As a child I read all fourteen of L. Frank Baum's Oz books. My hours spent with those books are some of my happiest childhood memories. Part of the delight I took in reading those books were in the wonderful illustrations by W.W. Denslow in the first volume and John R. Neil in the rest of the series.

These new graphic novel editions from Marvel comics are wonderfully adapted by Eric Shanower. He's managed to retain much of Baum's original dialogue and he's done a great job of capturing the flavor of the original stories. My problem with these books is the artistic interpretations of Skottie Young. Overall, Young is an amazing designer, his backgrounds and compositions are beautiful, but when it comes to the character designs, in my opinion, he was not the ideal choice for this task. His human characters have the look of certain Manga/Anime characters and share what I feel are some of those style's worst traits. For example, when a character opens its mouth, it appears as if you're staring into the grand canyon, the mouth becomes this large gaping hole. When a character is shouting, the size of the mouth becomes so exaggerated that it appears to take up more than half the face. I find it really unappealing. An even bigger problem I have is Young's design for the Scarecrow. I'll put it plainly - I hate it. The Scarecrow's mouth, which we are told more than once is painted on, looks, in Young's version like it is stitched on. And the way the jagged stitching has been drawn, it makes the scarecrow look like he has a mouth that has been sewn shut. The overall effect is really kind of frightening. I also don't like the Scarecrow's eyes. Yes, according to the description, one eye was supposed to have been painted slightly larger than the other, but Young has exaggerated the difference to such a great degree, that it looks like the Scarecrow has a giant hole on one side of his head.

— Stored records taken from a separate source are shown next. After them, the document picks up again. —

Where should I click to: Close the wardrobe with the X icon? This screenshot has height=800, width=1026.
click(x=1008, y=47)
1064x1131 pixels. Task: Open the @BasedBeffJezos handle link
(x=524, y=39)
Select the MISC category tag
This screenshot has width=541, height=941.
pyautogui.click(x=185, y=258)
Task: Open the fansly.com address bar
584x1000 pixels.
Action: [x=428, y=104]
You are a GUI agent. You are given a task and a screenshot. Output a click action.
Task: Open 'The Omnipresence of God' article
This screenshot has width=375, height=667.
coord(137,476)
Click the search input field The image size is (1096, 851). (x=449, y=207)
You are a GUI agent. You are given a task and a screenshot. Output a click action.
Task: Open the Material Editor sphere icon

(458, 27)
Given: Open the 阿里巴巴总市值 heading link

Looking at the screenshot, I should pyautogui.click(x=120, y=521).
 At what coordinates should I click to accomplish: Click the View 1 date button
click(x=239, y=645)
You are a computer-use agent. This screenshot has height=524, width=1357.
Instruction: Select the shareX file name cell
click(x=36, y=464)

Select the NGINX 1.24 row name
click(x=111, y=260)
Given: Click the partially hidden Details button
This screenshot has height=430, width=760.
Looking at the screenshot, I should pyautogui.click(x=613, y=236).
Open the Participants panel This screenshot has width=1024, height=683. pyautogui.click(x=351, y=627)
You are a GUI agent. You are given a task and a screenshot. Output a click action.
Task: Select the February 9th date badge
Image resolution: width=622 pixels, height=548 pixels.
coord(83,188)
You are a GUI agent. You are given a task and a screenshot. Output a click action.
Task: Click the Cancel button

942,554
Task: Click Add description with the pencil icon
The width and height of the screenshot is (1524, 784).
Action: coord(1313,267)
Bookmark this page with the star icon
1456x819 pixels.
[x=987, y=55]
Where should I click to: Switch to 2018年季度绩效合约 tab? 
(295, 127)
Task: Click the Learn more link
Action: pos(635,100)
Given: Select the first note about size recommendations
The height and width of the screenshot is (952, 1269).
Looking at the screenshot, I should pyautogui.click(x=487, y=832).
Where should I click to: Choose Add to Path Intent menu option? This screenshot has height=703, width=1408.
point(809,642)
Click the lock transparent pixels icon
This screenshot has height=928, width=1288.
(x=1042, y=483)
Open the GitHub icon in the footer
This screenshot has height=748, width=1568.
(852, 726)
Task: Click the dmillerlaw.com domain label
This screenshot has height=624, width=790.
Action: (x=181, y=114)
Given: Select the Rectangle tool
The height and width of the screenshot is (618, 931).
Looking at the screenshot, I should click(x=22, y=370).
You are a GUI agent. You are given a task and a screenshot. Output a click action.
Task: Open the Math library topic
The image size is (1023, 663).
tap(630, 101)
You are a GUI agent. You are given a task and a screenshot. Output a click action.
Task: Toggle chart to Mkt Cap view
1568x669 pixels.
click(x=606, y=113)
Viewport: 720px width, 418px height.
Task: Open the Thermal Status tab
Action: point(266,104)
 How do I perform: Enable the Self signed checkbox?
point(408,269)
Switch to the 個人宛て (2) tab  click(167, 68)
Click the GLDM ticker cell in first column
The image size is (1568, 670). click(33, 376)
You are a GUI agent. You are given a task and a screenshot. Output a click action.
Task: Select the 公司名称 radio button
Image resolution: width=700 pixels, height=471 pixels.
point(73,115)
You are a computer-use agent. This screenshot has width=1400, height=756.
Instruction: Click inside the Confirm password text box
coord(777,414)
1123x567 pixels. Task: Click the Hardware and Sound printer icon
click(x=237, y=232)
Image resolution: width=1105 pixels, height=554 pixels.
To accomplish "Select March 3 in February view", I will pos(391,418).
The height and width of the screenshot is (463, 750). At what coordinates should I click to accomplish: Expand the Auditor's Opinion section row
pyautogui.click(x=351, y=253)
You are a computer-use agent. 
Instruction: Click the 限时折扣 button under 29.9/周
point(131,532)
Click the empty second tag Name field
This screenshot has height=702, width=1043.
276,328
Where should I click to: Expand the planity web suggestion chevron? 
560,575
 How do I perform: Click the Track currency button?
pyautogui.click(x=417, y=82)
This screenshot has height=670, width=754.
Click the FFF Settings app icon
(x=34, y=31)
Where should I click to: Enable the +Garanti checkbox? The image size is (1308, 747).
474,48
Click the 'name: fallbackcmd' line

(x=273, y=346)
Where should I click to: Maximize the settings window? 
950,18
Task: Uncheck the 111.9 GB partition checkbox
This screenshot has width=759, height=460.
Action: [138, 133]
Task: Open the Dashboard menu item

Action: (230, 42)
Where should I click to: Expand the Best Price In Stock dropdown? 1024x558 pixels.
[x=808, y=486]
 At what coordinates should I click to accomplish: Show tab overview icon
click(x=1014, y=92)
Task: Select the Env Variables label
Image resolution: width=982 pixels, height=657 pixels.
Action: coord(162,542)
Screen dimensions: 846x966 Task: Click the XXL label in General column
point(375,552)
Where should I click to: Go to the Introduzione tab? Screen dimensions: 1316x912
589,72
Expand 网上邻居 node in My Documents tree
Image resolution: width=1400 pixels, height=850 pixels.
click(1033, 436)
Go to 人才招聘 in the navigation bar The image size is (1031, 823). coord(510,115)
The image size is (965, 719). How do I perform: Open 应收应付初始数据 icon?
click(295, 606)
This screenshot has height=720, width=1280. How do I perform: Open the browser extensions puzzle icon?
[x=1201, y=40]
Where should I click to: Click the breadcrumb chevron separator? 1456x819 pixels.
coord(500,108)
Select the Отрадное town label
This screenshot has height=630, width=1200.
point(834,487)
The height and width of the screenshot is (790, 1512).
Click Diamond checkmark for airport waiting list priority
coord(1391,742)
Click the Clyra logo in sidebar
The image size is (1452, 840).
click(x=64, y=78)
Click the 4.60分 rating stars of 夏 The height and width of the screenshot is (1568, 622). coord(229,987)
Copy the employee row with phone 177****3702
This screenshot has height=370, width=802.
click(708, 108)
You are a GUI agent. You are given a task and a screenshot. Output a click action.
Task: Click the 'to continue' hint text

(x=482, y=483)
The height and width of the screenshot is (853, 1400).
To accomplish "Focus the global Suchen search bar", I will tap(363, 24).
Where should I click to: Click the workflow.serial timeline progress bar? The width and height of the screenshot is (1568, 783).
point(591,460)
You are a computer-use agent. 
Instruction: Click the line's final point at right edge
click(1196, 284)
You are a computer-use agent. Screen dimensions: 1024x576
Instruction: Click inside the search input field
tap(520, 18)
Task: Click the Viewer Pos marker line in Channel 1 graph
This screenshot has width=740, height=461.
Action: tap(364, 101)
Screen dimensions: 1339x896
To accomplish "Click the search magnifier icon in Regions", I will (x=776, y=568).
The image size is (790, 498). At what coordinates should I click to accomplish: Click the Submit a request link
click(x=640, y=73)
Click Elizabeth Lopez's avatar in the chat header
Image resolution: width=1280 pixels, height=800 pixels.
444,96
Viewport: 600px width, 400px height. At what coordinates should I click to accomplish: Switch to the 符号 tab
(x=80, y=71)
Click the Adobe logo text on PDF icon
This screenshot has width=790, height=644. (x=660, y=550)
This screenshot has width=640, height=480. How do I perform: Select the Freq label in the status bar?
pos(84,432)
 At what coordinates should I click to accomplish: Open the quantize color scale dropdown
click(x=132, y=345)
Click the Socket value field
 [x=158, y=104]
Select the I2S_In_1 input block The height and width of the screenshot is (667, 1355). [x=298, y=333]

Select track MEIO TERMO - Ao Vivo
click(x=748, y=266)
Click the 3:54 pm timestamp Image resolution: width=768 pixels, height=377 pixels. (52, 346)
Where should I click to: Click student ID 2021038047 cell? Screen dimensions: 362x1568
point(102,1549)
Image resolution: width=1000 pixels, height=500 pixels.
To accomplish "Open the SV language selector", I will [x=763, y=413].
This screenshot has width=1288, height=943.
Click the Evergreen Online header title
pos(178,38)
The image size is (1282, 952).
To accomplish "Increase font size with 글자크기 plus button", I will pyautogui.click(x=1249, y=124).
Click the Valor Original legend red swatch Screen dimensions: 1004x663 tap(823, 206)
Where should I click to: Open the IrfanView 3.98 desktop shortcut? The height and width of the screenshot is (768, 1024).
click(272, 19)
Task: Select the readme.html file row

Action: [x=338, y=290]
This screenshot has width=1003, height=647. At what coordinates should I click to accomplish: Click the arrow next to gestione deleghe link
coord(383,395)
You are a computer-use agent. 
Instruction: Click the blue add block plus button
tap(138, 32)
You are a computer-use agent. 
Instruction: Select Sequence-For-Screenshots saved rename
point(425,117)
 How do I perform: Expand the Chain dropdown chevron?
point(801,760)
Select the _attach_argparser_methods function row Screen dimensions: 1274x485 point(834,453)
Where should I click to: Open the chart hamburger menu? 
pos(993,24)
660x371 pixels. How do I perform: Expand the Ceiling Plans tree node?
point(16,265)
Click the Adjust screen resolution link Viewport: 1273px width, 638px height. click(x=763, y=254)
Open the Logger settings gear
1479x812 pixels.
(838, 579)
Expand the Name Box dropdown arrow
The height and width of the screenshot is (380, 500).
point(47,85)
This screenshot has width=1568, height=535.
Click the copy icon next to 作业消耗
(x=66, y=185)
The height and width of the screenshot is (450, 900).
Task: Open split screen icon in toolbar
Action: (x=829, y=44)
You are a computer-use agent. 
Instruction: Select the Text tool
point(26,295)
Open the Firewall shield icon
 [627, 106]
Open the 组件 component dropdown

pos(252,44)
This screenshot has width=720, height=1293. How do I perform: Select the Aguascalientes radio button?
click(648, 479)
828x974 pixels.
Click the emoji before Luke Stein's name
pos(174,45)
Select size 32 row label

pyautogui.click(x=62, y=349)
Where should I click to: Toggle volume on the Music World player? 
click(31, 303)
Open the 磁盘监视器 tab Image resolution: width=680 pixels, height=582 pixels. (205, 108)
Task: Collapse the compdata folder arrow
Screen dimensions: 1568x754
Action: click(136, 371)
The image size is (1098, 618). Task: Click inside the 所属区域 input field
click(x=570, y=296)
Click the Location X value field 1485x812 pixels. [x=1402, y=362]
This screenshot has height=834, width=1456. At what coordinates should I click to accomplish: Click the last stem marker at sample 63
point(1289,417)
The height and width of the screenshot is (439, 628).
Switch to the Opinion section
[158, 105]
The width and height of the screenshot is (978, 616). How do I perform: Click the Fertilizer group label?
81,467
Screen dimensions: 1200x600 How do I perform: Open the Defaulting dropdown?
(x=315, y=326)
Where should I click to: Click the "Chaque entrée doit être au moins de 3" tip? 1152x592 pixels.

And because Young has not given the Scarecrow any indication of a nose, I felt at times that the Scarecrow barely had anything that registered as a recognizable face.

I wish that my budget was such that I could afford the hardcover editions of these books. Aside from some of the character designs, there is a lot that is really beautiful in these books. The coloring by Jean-Francois Beaulieu is sumptuous and beautifully captures the various moods of the story. Unfortunately, the paperback versions of these books, for some inexplicable reason, are reduced in size to a measly 6 x 9 inches. This size reduction causes much of the coloring to become dark and muddy, not to mention the loss of detail in the line work. There are several frames throughout both this book and its predecessor "The Wonderful Wizard of Oz," where I literally could not tell what was going on in the frame. I don't know who at Marvel decided to make the paperback versions smaller than the hardcover, but it was an unwise choice. I have glanced through the larger sized hardcover editions and the difference is striking.

Even with my reservations about the art, I do recommend these books, hopefully they'll introduce a whole new audience to the rest of Baum's Oz books. And, if like me, you don't have time to re-read the originals, these are the next best thing. If you have the money, I'd recommend you invest in the hardcover editions. But, if like me, you can't afford the hardcover price, be prepared to read these smaller paperbacks under a bright light so you can make out the detail and see through the darkened colors.